Climate change doesn’t only affect the planet. Air pollution, which causes global warming, also kills millions of people every year, the majority of whom reside in low-income or developing countries. And those who don’t die often suffer from impaired lung function and breathing issues. Rising temperatures, which influence the weather and lead to droughts and floods, cause food shortages due to destroyed crops. It seems that what we’re doing to the planet is coming back to bite us.


Although climate change affects all of us, recent studies have shown that climate change has a greater effect on pregnant women–their unborn babies are at risk for premature birth, stillbirth, and low birth weight. 

A recent study

A study published in June 2020 in the Journal of the American Medical Association (JAMA) found an association between hot weather, air pollution, and “adverse pregnancy outcomes.” Researchers reviewed 68 studies in total, which analyzed 32,798,152 births in the United States from the years 2007 to 2019. Of the 68 studies, 57 showed a “significant association” between exposure to heat and air pollution and birth outcomes. The association proved strong across the entirety of the US.


The review presented some worrying statistics: One study in the review found that being exposed to high levels of air pollution in the third trimester of pregnancy increased risk of stillbirth by 42%. Another study reviewed found that with every 5.6 degrees Celsius increase in temperature, risk of early birth rose by 11.6%. 
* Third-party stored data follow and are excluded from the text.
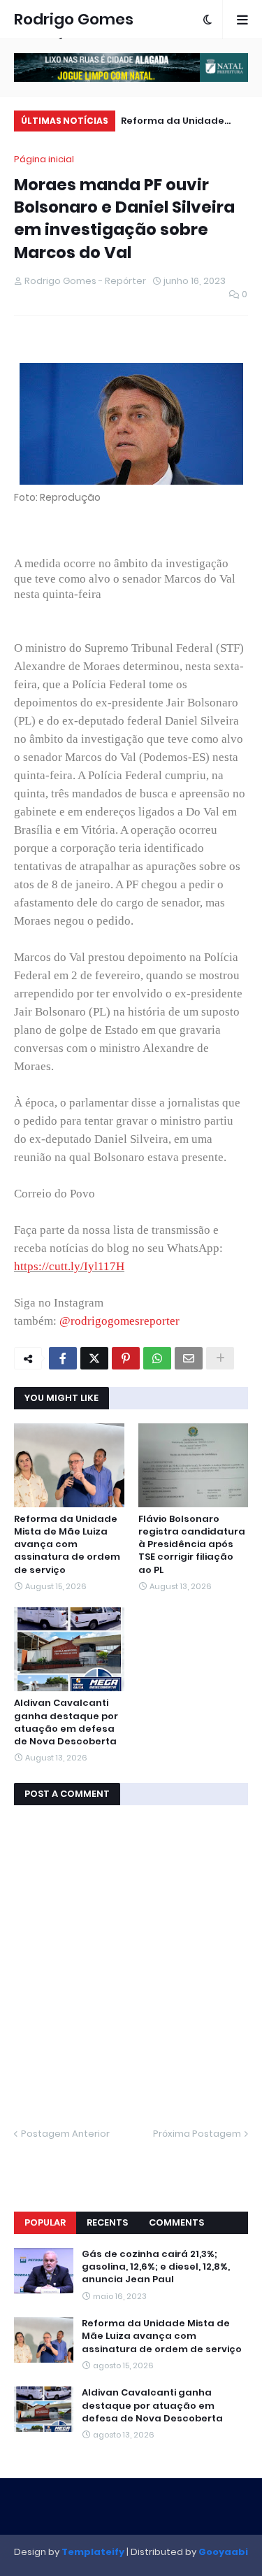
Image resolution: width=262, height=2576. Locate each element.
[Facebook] (63, 1358)
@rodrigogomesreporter (119, 1321)
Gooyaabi (223, 2552)
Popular (45, 2222)
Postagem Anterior (65, 2133)
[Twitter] (94, 1358)
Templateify (92, 2552)
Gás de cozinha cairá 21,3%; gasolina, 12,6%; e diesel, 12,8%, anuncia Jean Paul (156, 2267)
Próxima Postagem (197, 2133)
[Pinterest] (126, 1358)
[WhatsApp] (157, 1358)
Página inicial (44, 159)
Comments (176, 2222)
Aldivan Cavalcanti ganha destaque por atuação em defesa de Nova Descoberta (66, 1722)
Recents (107, 2222)
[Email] (189, 1358)
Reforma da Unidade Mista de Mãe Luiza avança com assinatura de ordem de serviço (181, 122)
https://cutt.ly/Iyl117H (69, 1266)
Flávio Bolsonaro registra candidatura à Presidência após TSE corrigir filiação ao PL (191, 1545)
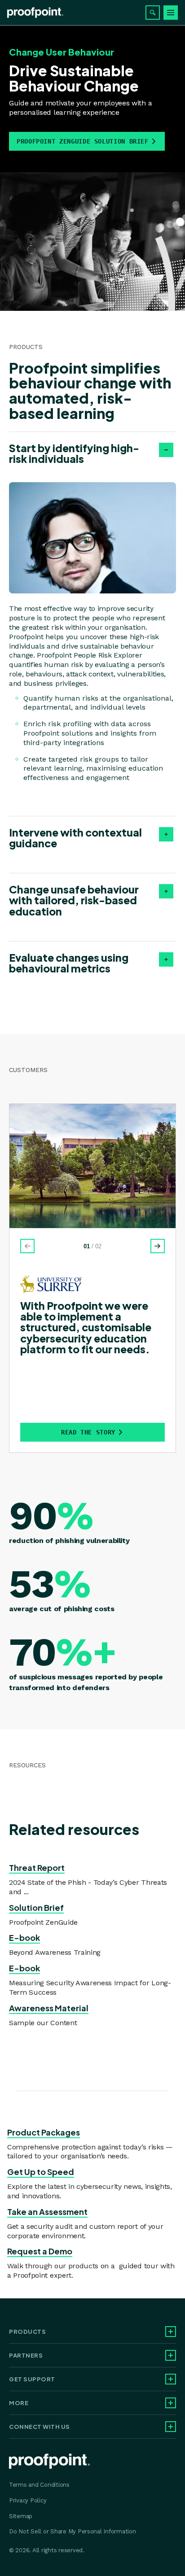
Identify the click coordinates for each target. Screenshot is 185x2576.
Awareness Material (48, 2008)
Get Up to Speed (40, 2171)
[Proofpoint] (35, 12)
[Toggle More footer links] (170, 2403)
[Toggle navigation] (170, 12)
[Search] (152, 12)
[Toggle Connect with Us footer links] (170, 2426)
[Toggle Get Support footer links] (170, 2379)
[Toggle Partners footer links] (170, 2355)
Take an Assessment (47, 2211)
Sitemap (20, 2516)
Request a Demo (39, 2251)
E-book (24, 1937)
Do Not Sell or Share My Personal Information (72, 2531)
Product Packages (43, 2132)
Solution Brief (36, 1907)
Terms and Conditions (39, 2484)
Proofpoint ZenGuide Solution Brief (83, 141)
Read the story (88, 1432)
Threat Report (37, 1867)
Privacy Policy (27, 2500)
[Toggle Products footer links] (170, 2331)
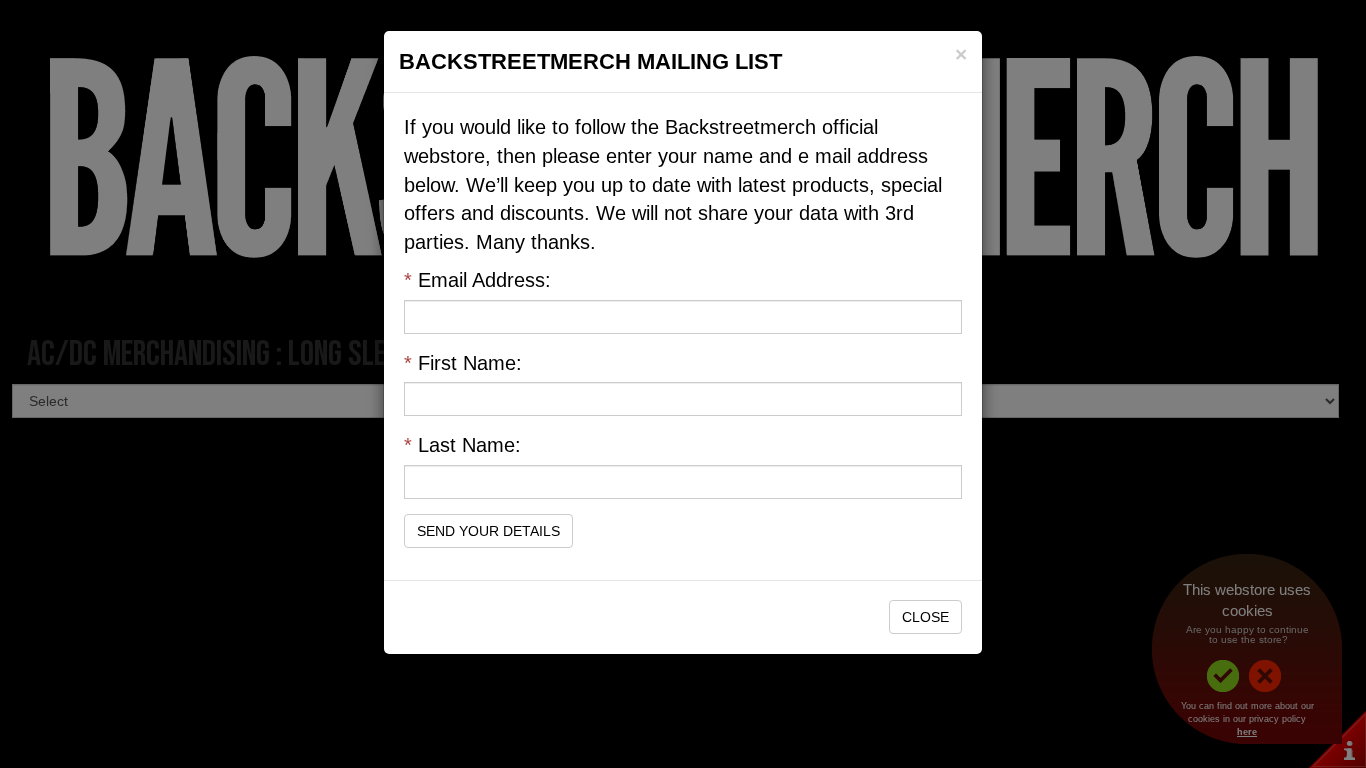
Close (925, 617)
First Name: (463, 363)
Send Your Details (488, 531)
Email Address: (477, 280)
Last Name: (462, 445)
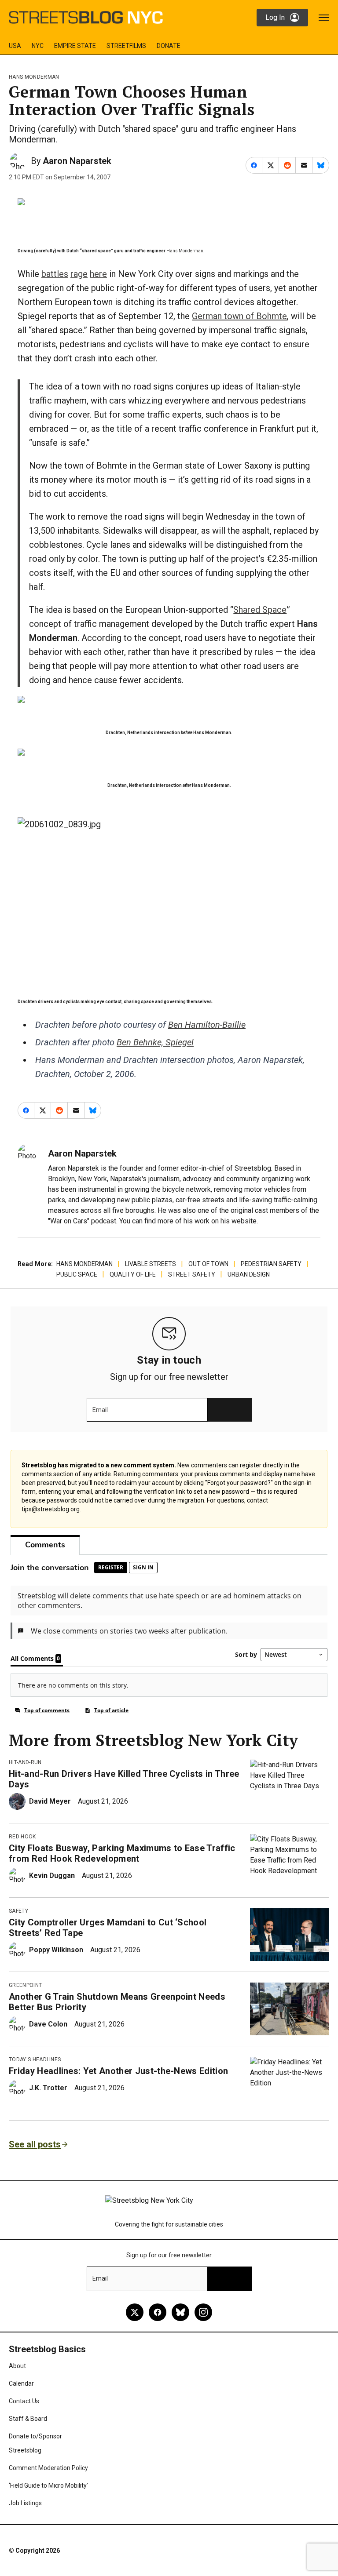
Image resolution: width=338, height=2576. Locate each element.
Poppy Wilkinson (56, 1950)
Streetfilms (126, 45)
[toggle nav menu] (324, 17)
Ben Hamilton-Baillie (207, 1024)
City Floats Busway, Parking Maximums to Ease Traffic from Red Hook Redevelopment (122, 1853)
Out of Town (208, 1263)
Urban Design (249, 1274)
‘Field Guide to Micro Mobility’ (48, 2485)
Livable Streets (150, 1263)
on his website (234, 1221)
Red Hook (22, 1836)
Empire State (75, 45)
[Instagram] (203, 2312)
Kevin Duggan (52, 1875)
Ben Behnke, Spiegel (155, 1042)
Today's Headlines (35, 2059)
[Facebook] (157, 2312)
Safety (18, 1911)
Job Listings (25, 2503)
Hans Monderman (34, 77)
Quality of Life (133, 1274)
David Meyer (50, 1801)
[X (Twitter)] (134, 2312)
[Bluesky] (180, 2312)
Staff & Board (28, 2418)
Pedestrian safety (271, 1263)
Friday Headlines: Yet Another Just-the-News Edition (118, 2071)
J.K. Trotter (48, 2088)
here (98, 274)
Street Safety (191, 1274)
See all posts (35, 2144)
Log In (275, 17)
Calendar (21, 2383)
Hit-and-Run (25, 1762)
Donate (168, 45)
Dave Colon (48, 2024)
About (17, 2365)
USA (15, 45)
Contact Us (24, 2401)
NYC (38, 45)
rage (79, 274)
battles (54, 274)
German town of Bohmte (239, 316)
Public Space (76, 1274)
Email (100, 1409)
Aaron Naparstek (77, 161)
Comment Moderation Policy (48, 2467)
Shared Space (260, 609)
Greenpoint (25, 1985)
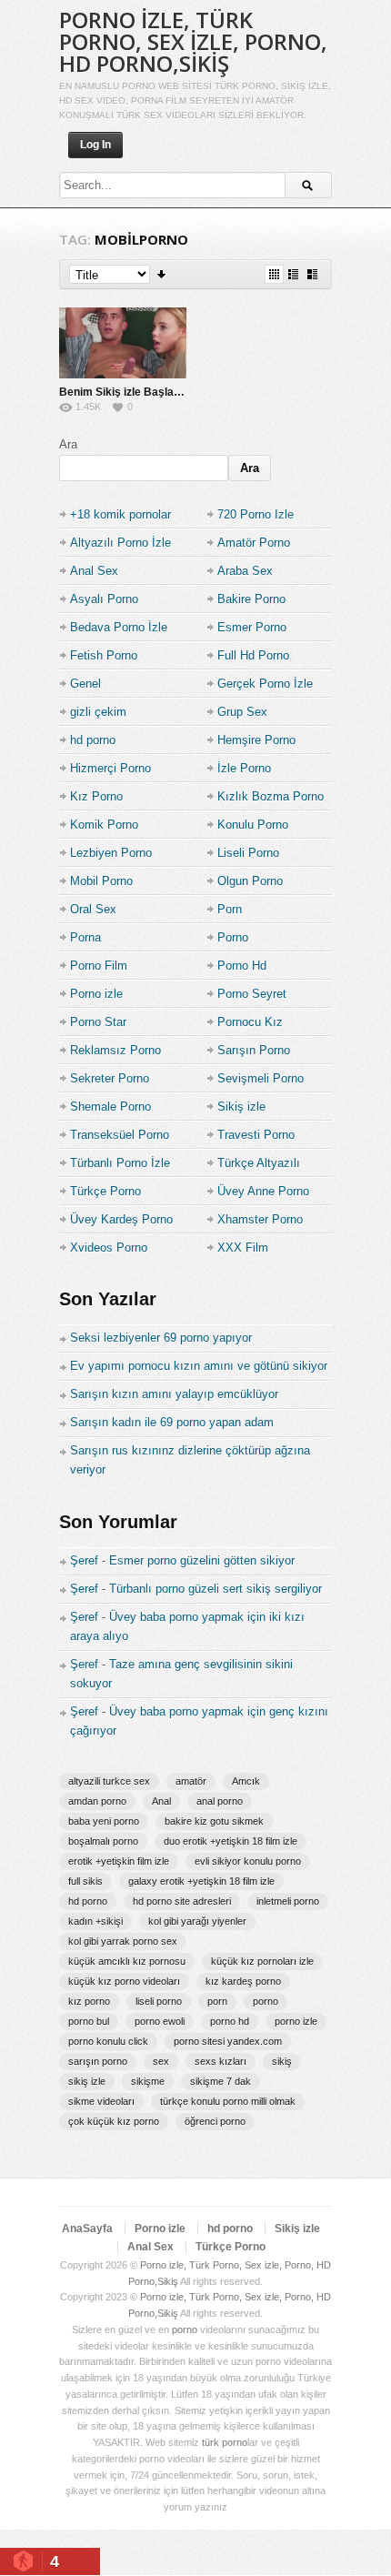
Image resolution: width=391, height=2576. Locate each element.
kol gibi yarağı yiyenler (197, 1921)
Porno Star (98, 1022)
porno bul (88, 2021)
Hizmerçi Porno (110, 768)
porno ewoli (160, 2021)
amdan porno (97, 1801)
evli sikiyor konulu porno (248, 1861)
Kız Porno (96, 796)
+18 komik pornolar (120, 514)
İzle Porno (244, 768)
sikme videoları (101, 2101)
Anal (161, 1801)
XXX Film (242, 1247)
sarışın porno (97, 2061)
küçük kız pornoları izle (262, 1961)
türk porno (224, 2442)
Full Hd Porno (253, 655)
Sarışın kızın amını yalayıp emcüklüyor (174, 1394)
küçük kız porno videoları (124, 1981)
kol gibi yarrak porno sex (122, 1941)
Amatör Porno (253, 542)
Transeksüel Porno (119, 1135)
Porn (229, 909)
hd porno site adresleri (182, 1901)
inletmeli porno (287, 1901)
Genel (85, 683)
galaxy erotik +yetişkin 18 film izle (201, 1881)
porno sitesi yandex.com (228, 2041)
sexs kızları (220, 2061)
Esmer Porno (251, 627)
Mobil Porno (101, 881)
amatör (190, 1781)
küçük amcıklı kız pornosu (126, 1961)
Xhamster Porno (260, 1219)
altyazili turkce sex (109, 1781)
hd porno (92, 740)
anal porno (219, 1801)
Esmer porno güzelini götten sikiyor (202, 1560)
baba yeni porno (103, 1821)
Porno (232, 937)
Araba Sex (245, 571)
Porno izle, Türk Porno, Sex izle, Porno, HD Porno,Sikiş (193, 41)
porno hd (229, 2021)
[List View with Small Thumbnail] (293, 274)
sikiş (282, 2061)
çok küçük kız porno (113, 2121)
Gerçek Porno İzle (265, 683)
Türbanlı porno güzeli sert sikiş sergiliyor (215, 1588)
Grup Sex (242, 712)
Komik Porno (104, 824)
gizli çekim (98, 712)
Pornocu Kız (250, 1022)
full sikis (85, 1881)
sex (161, 2061)
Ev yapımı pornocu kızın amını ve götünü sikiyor (198, 1366)
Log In (95, 144)
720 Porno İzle (255, 514)
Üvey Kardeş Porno (121, 1219)
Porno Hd (241, 965)
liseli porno (158, 2001)
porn (217, 2001)
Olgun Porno (250, 881)
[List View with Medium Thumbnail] (312, 274)
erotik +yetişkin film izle (118, 1861)
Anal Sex (94, 571)
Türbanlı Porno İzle (120, 1163)
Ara (68, 444)
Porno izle (96, 994)
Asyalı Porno (104, 599)
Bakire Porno (251, 599)
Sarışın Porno (253, 1050)
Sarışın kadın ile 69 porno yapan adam (172, 1422)
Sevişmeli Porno (260, 1078)
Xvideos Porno (108, 1247)
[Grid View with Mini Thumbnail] (274, 274)
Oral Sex (93, 909)
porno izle (296, 2021)
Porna (85, 937)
Black mothers most at risk

Furthermore, the review found that minority women, African-American women in particular, were most at risk for pregnancy complications. Black people are more likely to live in lower income industrial areas, where they are often exposed to high levels of pollutants in the air from nearby factories, and places with higher temperatures.  


The likely reason for air pollution disproportionately affecting black mothers is the Great Migration. Between the years 1916 and 1970, millions of African-Americans migrated from the South to the North to work in industrial plants. Their offspring still reside in those areas today and continue to breathe the polluted air. 


But make no mistake, all mothers exposed to air pollution pass the effects on to their unborn children. While the risk of pregnancy complications varied with each study, all studies reviewed found that air pollution and hot weather raised a woman’s risk for adverse birth outcomes to some degree. Forty-eight of the 68 studies reviewed found a significant association between air pollution and adverse birth outcomes, while nine studies found a strong link between heat exposure during pregnancy and adverse birth outcomes. 


As climate change continues to do damage to the planet and its atmosphere, humans continue to suffer as a result. If we do not find a way to curb air pollution and lower rising temperatures, it’s likely that more and more children will be born with serious health issues.